Jan: That’s a great question. So throughout, I’ll chime in a little bit and then Kristina can jump in a bit, but broadly speaking, in the test development process, [00:24:00] we first of all, if you don’t know, it might take 3 to 5 years for a product to go from its beginning to the time that you see it and are able to use it on the market.
The reason for that time period is because we are doing research all throughout to develop a good, appropriate, reliable, and valid test. And so we typically go through several rounds of research. We name them different things. We might talk about assessment labs or cog labs, which might be really small, and test item directions or maybe the item art.
Then we’ll do a larger study might be a pilot and that might be several hundred. Maybe we’re testing something different. We have our sub-test together. We’re looking at how the items fit together. Kristina will give more information about that.
And then finally, when we feel like we have the right sub-test and the right items, then we go out for that final phase of [00:25:00] research called standardization. As Kristina said, that’s the one that all of the test’s technical properties, the norms, the reliability, the validity are based on. So it’s multiple rounds of research over time. And each round of research, we do field testing. We go out to the field and ask them to collect data for us.
Kristina, do you want to add anything to that?
Dr. Kristina: Yeah, that’s a nice way to think about it. We have different research additions. And so, if you’re an examiner, you’ll see, oh, I’m using the pilot edition right now. It’ll say that on the forms and so forth. And so there’s definitely differences that you’ll notice in the pilot edition versus the standardization edition versus the final edition. There’s some really interesting differences along the way.
In early research, sometimes that’s when we can take risks. We can try new things. And so it might just be a few new sub-test ideas that we have. That’s [00:26:00] an interesting phase to participate in for that reason. You get to see some new ideas. We’re collecting smaller samples, but the discontinue rules may be really long. We may need you to administer all of the items in an early research phase because we need data on everything at that point. So things like that might be different.

§ Check your understanding
A. Answer these questions from the transcript on test development:
(i) How long might it take a product to get from its beginning to the market?
(ii) What is the final phase of research called?
(iii) Why might examiners need to administer all of the items in an early research phase?
B. Rewrite the part of the test-development transcript that opens with the words containing "And then finally, when" and closes with "data for us.", putting "field trials" in place of "field testing".
C. Extend the transcript on test development with the next stretch of conversation, picking up after its last sentence.
The data after this come from a separate source.

§ Data provided
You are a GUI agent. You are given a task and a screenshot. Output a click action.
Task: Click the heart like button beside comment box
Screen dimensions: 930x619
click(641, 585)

§ Answers for the exercise
A.
(i) 3 to 5 years.
(ii) Standardization.
(iii) Because data are needed on everything at that point.

B.
And then finally, when we feel like we have the right sub-test and the right items, then we go out for that final phase of [00:25:00] research called standardization. As Kristina said, that’s the one that all of the test’s technical properties, the norms, the reliability, the validity are based on. So it’s multiple rounds of research over time. And each round of research, we do field trials. We go out to the field and ask them to collect data for us.

C.
The standardization edition is going to be most similar to final. So we try not to change things too dramatically between standardization and final. That’s a really good one to participate in if you’re interested in getting a sneak peek at the latest and greatest assessment that’s coming out before anybody else has seen it because it’s going to be pretty similar to the standardization edition.
Dr. Sharp: Got you. Okay. Well, then that makes me want to ask about how we can actually get involved and the logistics around that process. So is it an application process? [00:27:00] I don’t even know what else it might be. Like, we just submit a form on the website. Do you email people? How does this work if we want to do this?
Jan: Let me jump into all those fun things. That’s my area for sure.
There are two ways to get involved. Jeremy, I will send you the email links. I think if you can share those out with the transcript after this so folks can have those email links, but there’s two different ways.
On pearsonassessment.com, the Pearson website, there is a landing page with information about participating in field research. Lots of good information about how to do it, who can do, it all of those things. I’ll send the email to you there. And then you could also email directly my team at firstname.lastname@example.org and just say, hey, I want to be an examiner and we will take care of you.
But [00:28:00], when you talk about, is there an application process? How do you get to sign up? There is an application process. It gets you into our home or our space, get you into our space so we know who you are and we start working with you through the process.
The first piece, when we think about applying as an examiner, for the most part, if you are interested in doing this work, and you are a licensed professional for the products that you are going to participate in, we want you to come and work with us. There’s not a screening process and so on. We bring you in and we want to work with you. And so we do get your information about your credentials and your licensure and all that kind of stuff.
Then what happens is practically, you will go and create an account for yourself in our [00:29:00] examiner portal. That gets you registered with us, get some information about you so that we can pay you down the road and we know what kind of populations you have access to. It gives us some information about you.
And then from there, that’s when the real fun starts. As an examiner, we ask you to start recruiting candidates in your network. Now, depending on which projects we have active at the time or coming up, you may choose to recruit lots of children or maybe older adults. That’s up to you.
Recruiting comes from all the places you might think- all the places you interact in your world. We don’t let examiners test their immediate family just so you know that, but you can test your neighbors and others for good reasons. We don’t want you to tell the answers to your husband or your child or what have you, but you can recruit people, recruit all kinds of places: their kids’ soccer teams, their church environment, [00:30:00] their volunteer space, all those different places.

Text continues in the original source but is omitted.